My wife sees it the same way.  The problem is I can't be as dramatic with a comeback as I was with another obsession.  When I first got crazy into cycling my wife called the bike "the other woman".  So one day she is working night shift and I was off.  I had washed the bike the night before, woke up early and wrapped the drive train in rags so as to not get lube on anything.  I then put the bike in bed with me on her side of the bed and watched some TV until I heard the front door open.  I turned the TV off, rolled over and spooned with the bike.  The wife came up stairs and was not amused.  

I thought it was funny though.


----------



## Bushidofryer70 (Jan 9, 2017)

gpseymour said:


> I found shaving off-hand easier than brushing off-hand. Well, until I went to an electric toothbrush, anyway. To your point, I often recommend everyday habit changes for students to develop certain areas. I remember an instructor telling me he rarely passed an electrical outlet in his home without kicking it with a low kick, and that he often turned lights on and off with a careful kick to the switch. These little changes in how we do things can build up a lot of practice. For a few years I used weight shifts to open every door I went through. For a while, I used just arms and rooted stances. For a few months I opened them only so far as necessary then used footwork to slip through (sometimes discovering I hadn't opened them far enough). I'm probably amusing to those watching me pass through doors at those times.


Even when not technically training I still go through the house punching blocking and kicking as I go about my daily routine much to the amusement of my family [emoji12] 

Sent from my SM-G920V using Tapatalk


----------



## Bill Mattocks (Jan 9, 2017)

Bushidofryer70 said:


> Even when not technically training I still go through the house punching blocking and kicking as I go about my daily routine much to the amusement of my family [emoji12]
> 
> Sent from my SM-G920V using Tapatalk



I do it at work also.  I try not to do things like kick open doors, but yeah, I practice the crescent step and so on at work.


----------



## Buka (Jan 9, 2017)

It's varied over the years, depending on where I was living and what I was doing. But there has never been a day that I haven't thought about Martial Arts, not passing thoughts, but long complicated thoughts about everything. There has never been a day my hands haven't moved in a martial arts related way while having these thoughts and walking through the kitchen or doing this or doing that. I think more about Martial Arts than I did about sex when I was 15 years old.  There has never been a day I haven't flexed my core, or fast twitched a partial turn, or slipped my head while raising a push block. Never been a day I haven't gripped my feet on whatever service I was standing on, regardless of what I was wearing. Never been a day I haven't sized somebody up, studied how they move, what hand they were favoring, what their expression said or what they were looking at. It all runs on some sort of automatic tape, sometimes consciously, sometimes not. It's just always there. It's like thinking about food, or the movies, or the weather, it's just there.
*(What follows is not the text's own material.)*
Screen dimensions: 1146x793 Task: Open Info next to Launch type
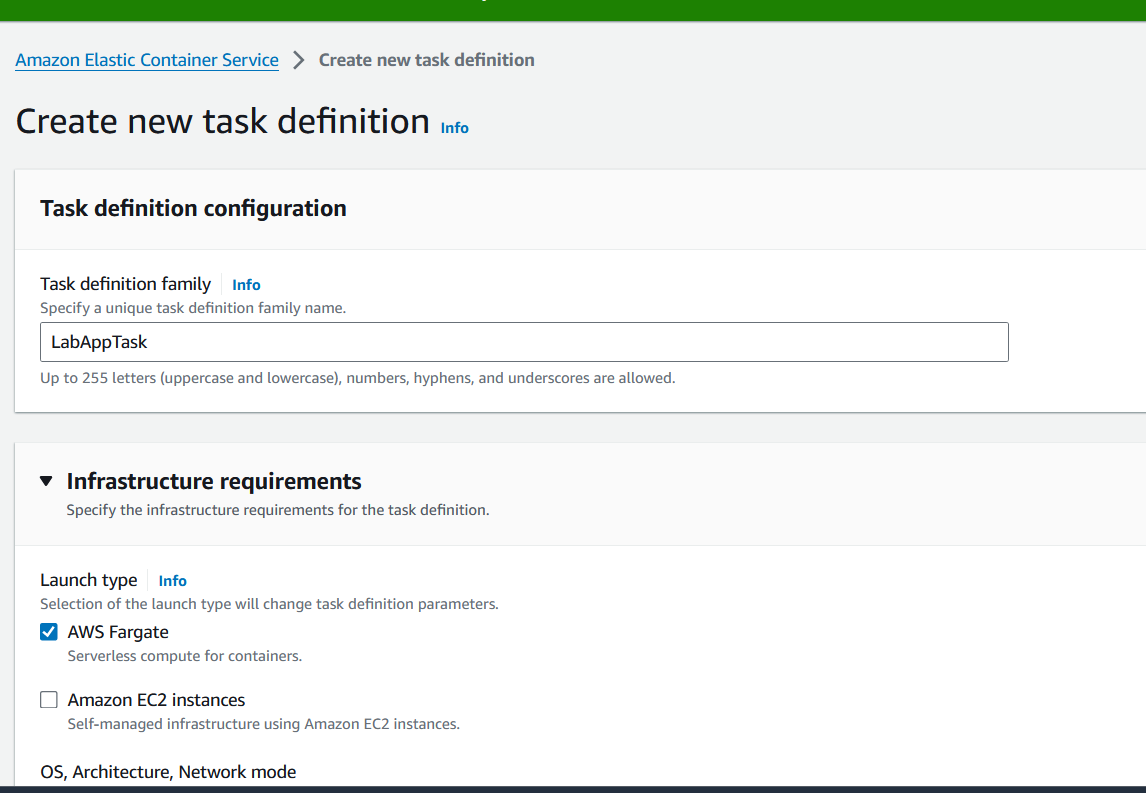click(172, 580)
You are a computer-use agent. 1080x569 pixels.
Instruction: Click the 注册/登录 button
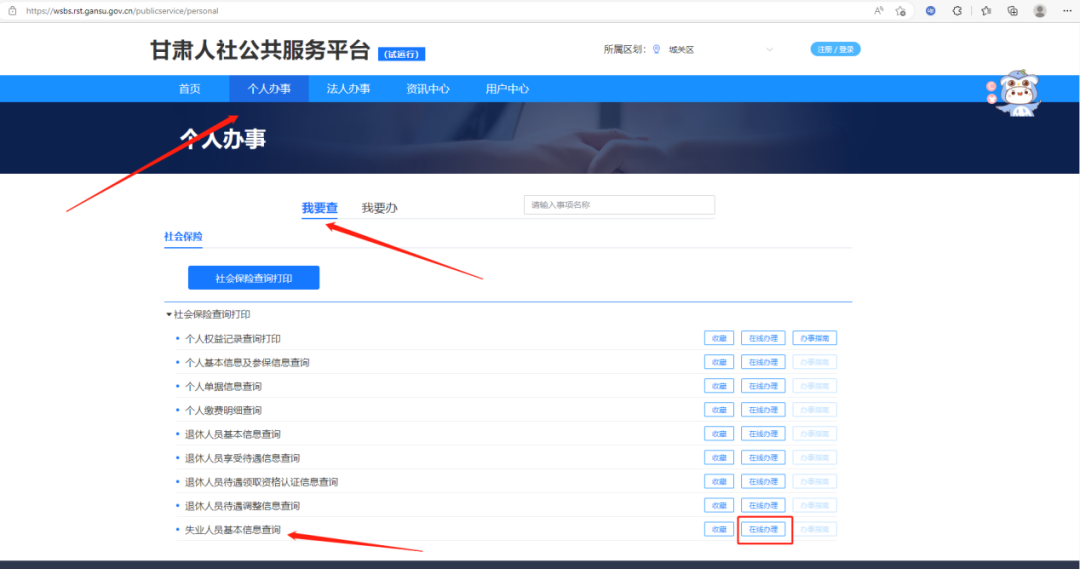[x=835, y=49]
I've also done at least a million pushups at home over the last forty years. And enough planks to build a board walk from here to Tibet.


----------



## Tony Dismukes (Jan 9, 2017)

I do some training at home almost every day, but it's usually not a full workout. Just little bits here and there as I walk around the house - a few kicks, some shadow boxing, a run through my WT form, a bit of footwork, etc - it's not that much, but it does add up over time.


----------



## Flying Crane (Jan 9, 2017)

At times I have been known to put in two or even three full workouts each day, if you count swimming and running in the mix, tho of course they are not martial arts.

Now I've got some other circumstances and obligations, and my priorities have needed to shift dramatically.  For the last couple of years my training has been erratic, at best.


----------